Таня оборачивается: Калужный-старший сидит в кресле и смотрит на неё с благодушным ожиданием. Разве что руки не потирает.

– Нет, я не сделаю этого, ― дрожащим от слёз, но твёрдым голосом говорит она и быстро шагает за угол, не слушая возражений.

«Красавица и Чудовище» ― чушь. Чушь, слышишь?

В палату ей нельзя, она помнит (хотя, вообще-то, плевать она на это хотела, если бы медсестра не сидела совсем рядом с дверью), поэтому Таня, всё ещё не в силах нормально дышать, прилипает ладонями к стеклу и ищет, ищет, ищет родную фигуру в полумраке палаты.

Она её находит, и все её аргументы рассыпаются в прах.

Антон спит. Его кровать стоит совсем близко к двери, поэтому Тане не стоит труда как следует разглядеть его, а, разглядев, заплакать.

Спит он на спине, как и всегда. Привычка, оставшаяся от разодранной груди. И руки поверх одеяла кладёт, потому что ему кажется, что лёгкая ткань давит на них, не даёт поднять, как будто привязывает. Голову наклонил набок. К Тане. Глаза закрыты.

Он бледный. Усталый, с большими, ещё больше, чем у его отца, тенями под глазами, и заострёнными, осунувшимися чертами лица. И слишком, слишком худой.

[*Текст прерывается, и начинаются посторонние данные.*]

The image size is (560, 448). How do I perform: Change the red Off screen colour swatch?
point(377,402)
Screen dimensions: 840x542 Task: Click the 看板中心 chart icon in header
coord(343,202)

Таня прижимает руку к губам.

У него уродливый кровоподтёк на левой скуле, которого не было тогда, там, на пароходе. Может, ударился, может, подрался, а может… Может… Били…

Ты ведь знаешь.

Ну же, признайся, Таня, ты знаешь.

Ты знаешь, что будет, если он останется с тобой. Он никогда не будет в безопасности. Ради своего счастья ты каждый день будешь рисковать им. Ты будешь видеть эти кровоподтёки снова и снова. Они никуда не исчезнут. Этого никогда не случится.

Господи, пожалуйста! Пожалуйста, не надо! Не надо! Не заставляй её! Не мучай! Она не в силах сделать этот выбор, это выше её сил! После всего, что случилось, после всего, что они пережили, не отнимай его! Не отнимай!

Он и не отнимает.

Ты сама отпустишь его…

Это не мой выбор, это не мой выбор, не мне делать его. Пусть попробуют его увезти, если хотят. Я не при чём здесь, я не должна делать это, я не должна выбирать, я не должна, пускай выбирает он, пускай выбирает его отец, пускай выбирает Бог.

Мне не сделать этот выбор.

Мне не сделать его.

Любишь ты его, Таня?

Любишь по-настоящему?

Антон смог приставить пистолет себе к виску. Христина смогла умереть ради его счастья. А ты? Что сделаешь ты ради него? Сможешь ли пожертвовать собой ради его жизни?

Таня хватается за сердце: ей нечем дышать, и оно болит так сильно, что сейчас разорвётся. Пусть разорвётся. Пусть разорвётся. Лишь бы не… Лишь бы…

Ты выбирала так много вещей, Соловьёва. Выбирала, быть храброй или бояться, выбирала, любить или ненавидеть. Но сейчас ― вот он. Вот он, твой главный выбор.